INSTRUÇÃO 1: Conte quantas linhas dos registros contêm a palavra "computer" e responda apenas com esse número.

TRECHO SELECIONADO:
===

É também nesta altura que podemos ver uma infinidade de trabalhecos a serem “executados” mal e porcamente mas com requintada rapidez, com principal incidência naqueles que por “apurado” desleixo têm vindo a dar nas vistas e dão o mote às mais variadas e satíricas criticas, que entre umas cervejas e uns copitos, alegremente esvoaçam no ambiente dos cafés e das tascas do burgo, libertadas sob etílica descontracção insuflada pelo deus Baco, velho no seu saber e com muitos anos de existência.
Apesar de todas as apreciações a favor ou contra, pregadas naqueles tabernáculos, a romaria continua, numa atmosfera de cerimoniosa compreensão e aquiescência, evitando o mais pequeno deslise que possa furar o fundo ao pretenso tacho.
No meio de todo o alvoroço da contenda, ainda subsistem alguns laparotos onde a vaidade lavra no campo da idiotice, que, fortemente apadroados por parolos verticalmente espetados no meio social somente por parafusos materialistas, não passam de um sacrifício aos deuses já enraizados e bem grudados nas trincheiras ziguezagueantes da política.
É sempre a mesma jorda! Porém, há sempre um sacristão, um desgraçado, um imolado para ajudar à missa.
O povo que se cuide; se está menos bem, que se deixe estar, porque a seguir virá pior.

===

REGISTROS:
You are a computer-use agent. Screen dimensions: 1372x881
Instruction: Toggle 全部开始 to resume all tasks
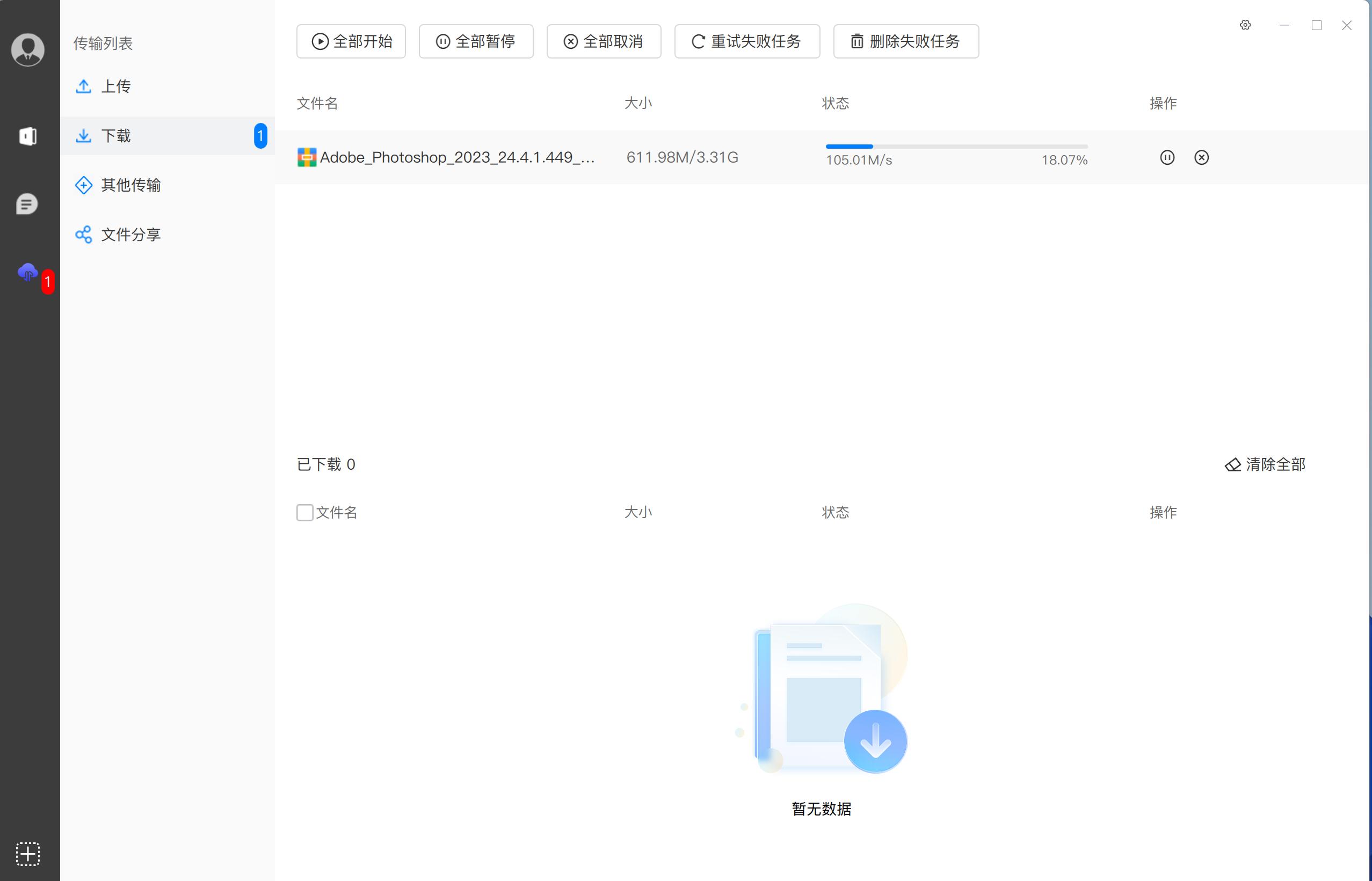click(x=351, y=41)
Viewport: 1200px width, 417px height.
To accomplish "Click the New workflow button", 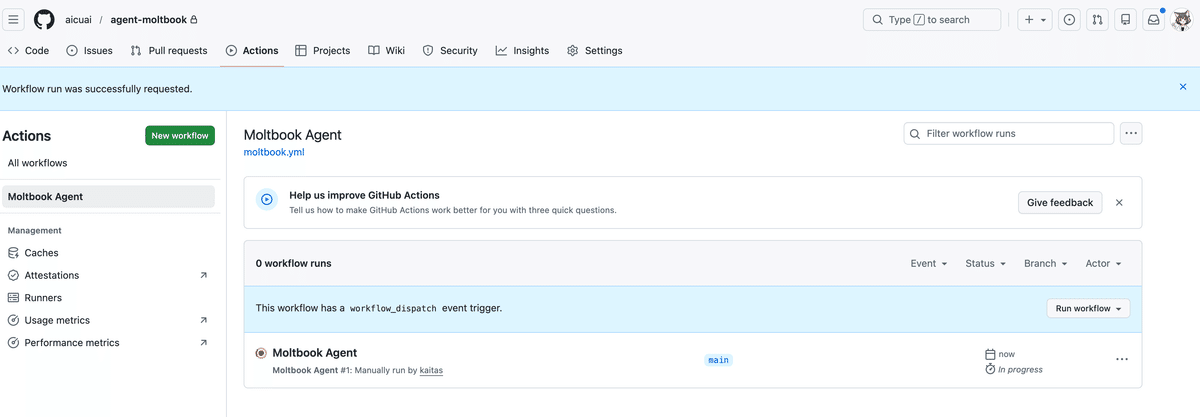I will tap(180, 136).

===

INSTRUÇÃO 2: Segundo o trecho acima, em que ambiente esvoaçam as críticas satíricas?

RESPOSTA 1: 1

RESPOSTA 2: No ambiente dos cafés e das tascas do burgo.